PROBLEM DETAILS – Return each line in the entries below that contains the string "icon".

─── DATA SHOWN

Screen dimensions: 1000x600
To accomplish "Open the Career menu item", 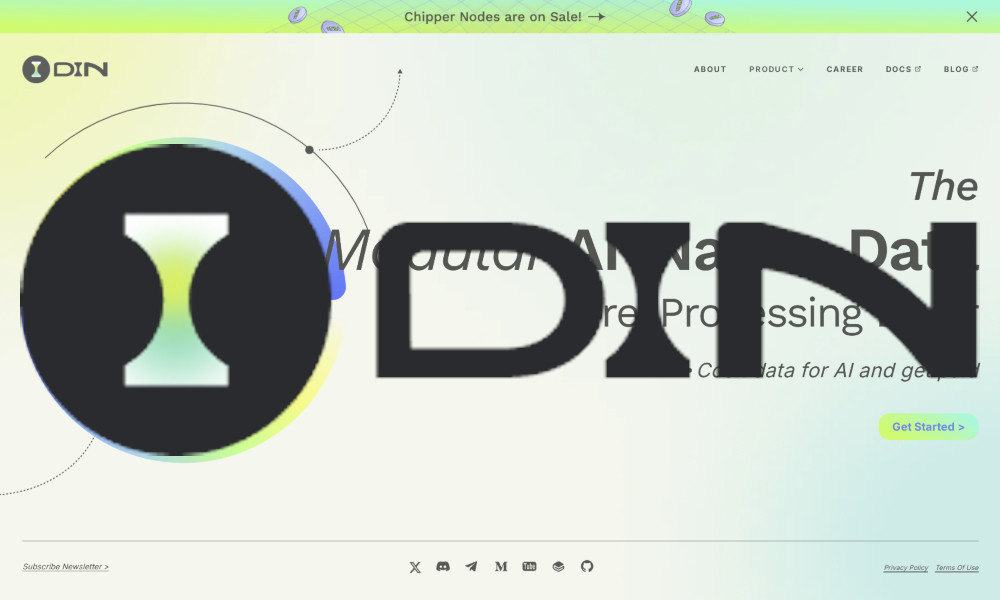I will tap(844, 69).
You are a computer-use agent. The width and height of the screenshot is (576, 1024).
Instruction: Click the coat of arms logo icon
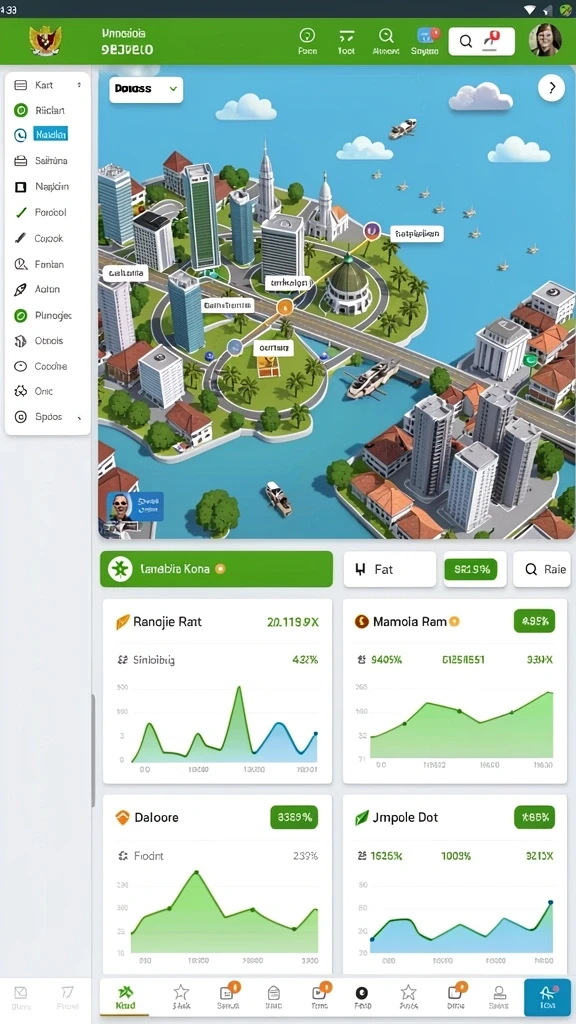[x=45, y=41]
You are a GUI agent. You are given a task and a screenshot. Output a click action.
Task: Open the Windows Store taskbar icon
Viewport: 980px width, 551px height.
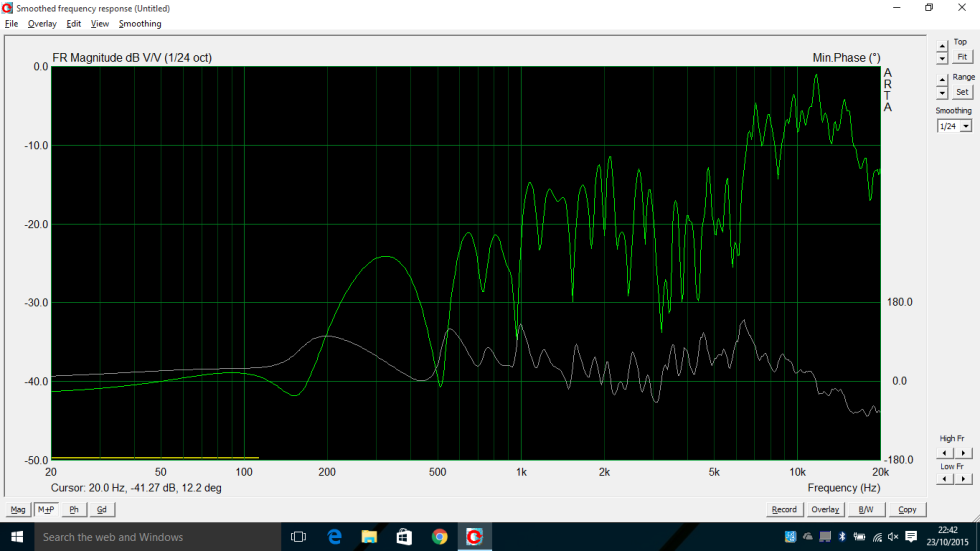404,537
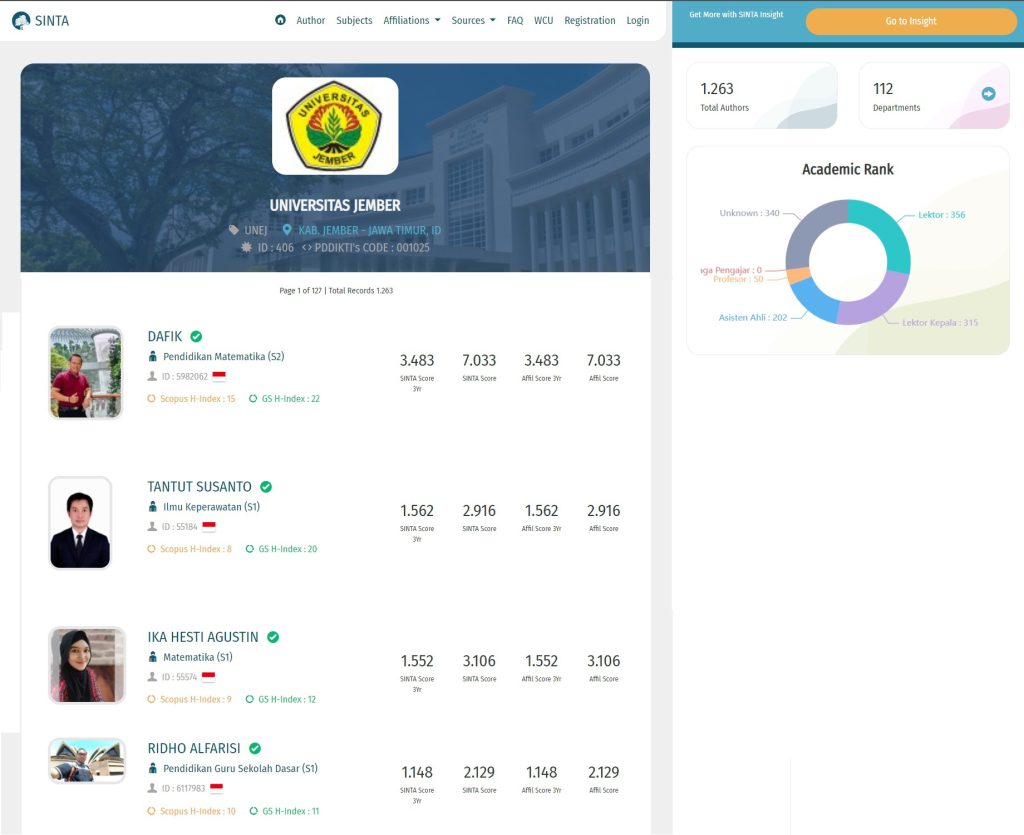Go to the Subjects page
The width and height of the screenshot is (1024, 835).
tap(354, 20)
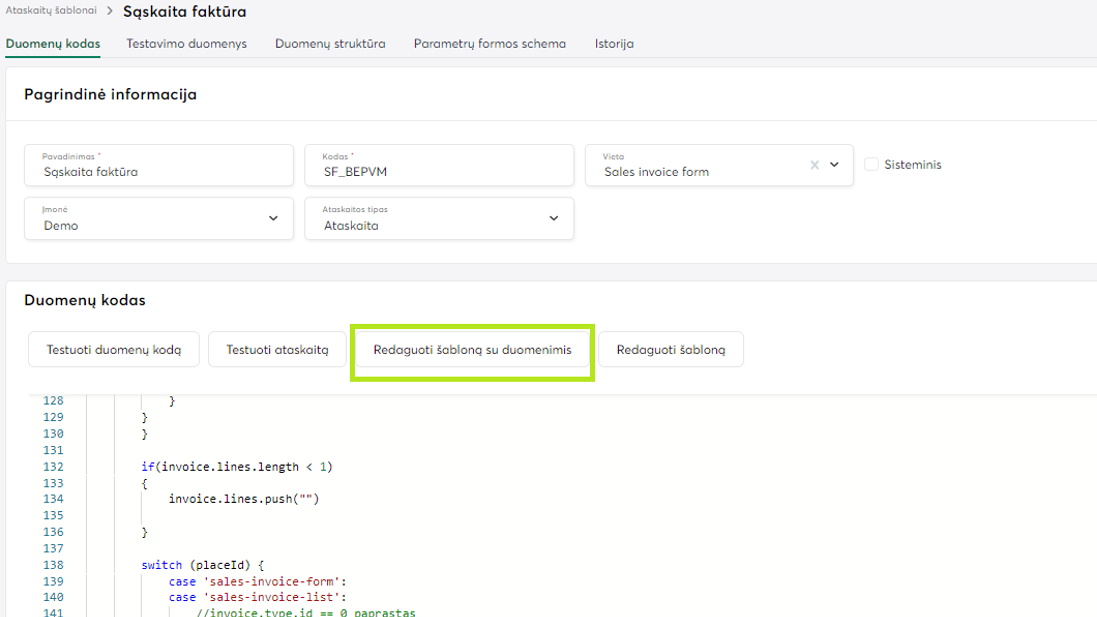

──────

RESULT –
Instruction: Click the coat of arms logo icon
Task: Open the Windows Store taskbar icon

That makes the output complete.